Data extracted from a collection:

____

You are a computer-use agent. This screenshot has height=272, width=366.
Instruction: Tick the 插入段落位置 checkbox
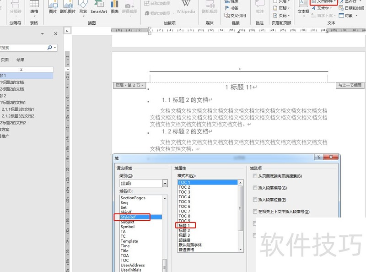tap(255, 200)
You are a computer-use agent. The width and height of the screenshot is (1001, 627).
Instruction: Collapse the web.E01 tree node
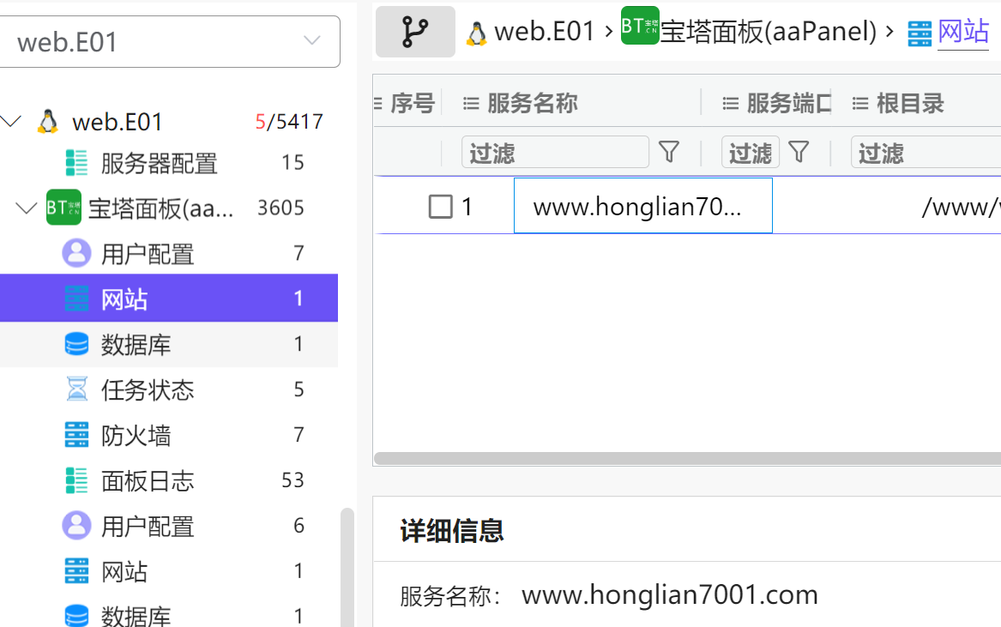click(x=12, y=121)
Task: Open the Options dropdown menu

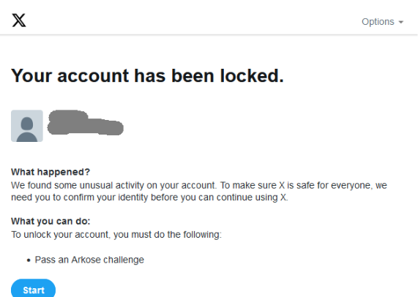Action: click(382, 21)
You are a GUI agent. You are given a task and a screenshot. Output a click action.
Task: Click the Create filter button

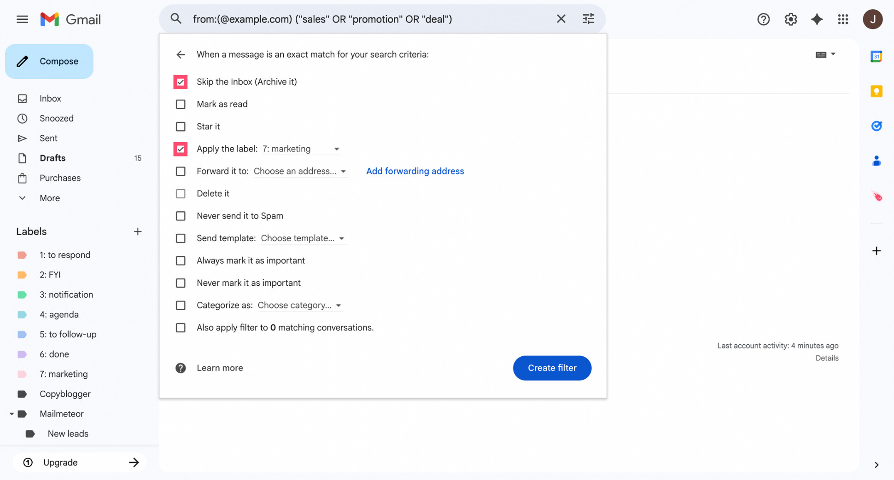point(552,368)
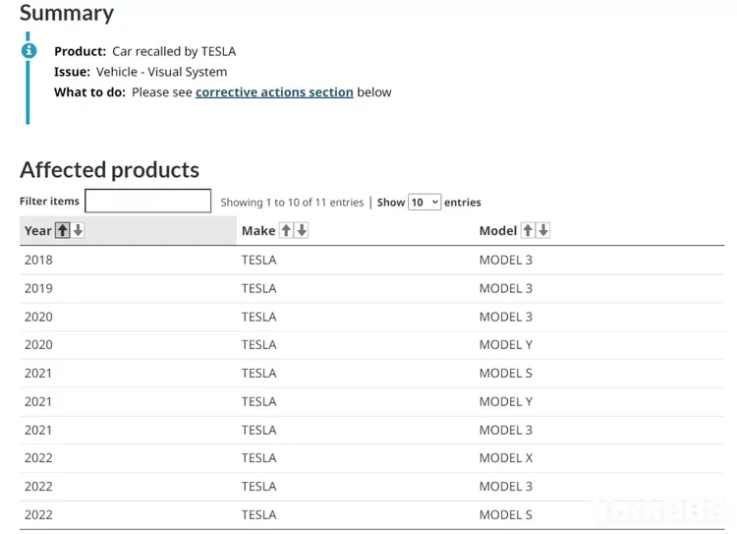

____

-- Directions for this task --
Please update the rows above by replacing "screenshot" with "screen capture" and keeping everything else unchanged. Leave the pictures out of your answer.

-- Complete response --
You are a computer-use agent. This screen capture has height=272, width=366.
Instruction: Tick the 插入段落位置 checkbox
tap(255, 200)
You are a computer-use agent. The width and height of the screen capture is (1001, 627).
Instruction: Collapse the web.E01 tree node
click(x=12, y=121)
Task: Open the Options dropdown menu

Action: click(382, 21)
You are a GUI agent. You are given a task and a screen capture. Output a click action.
Task: Click the Create filter button

point(552,368)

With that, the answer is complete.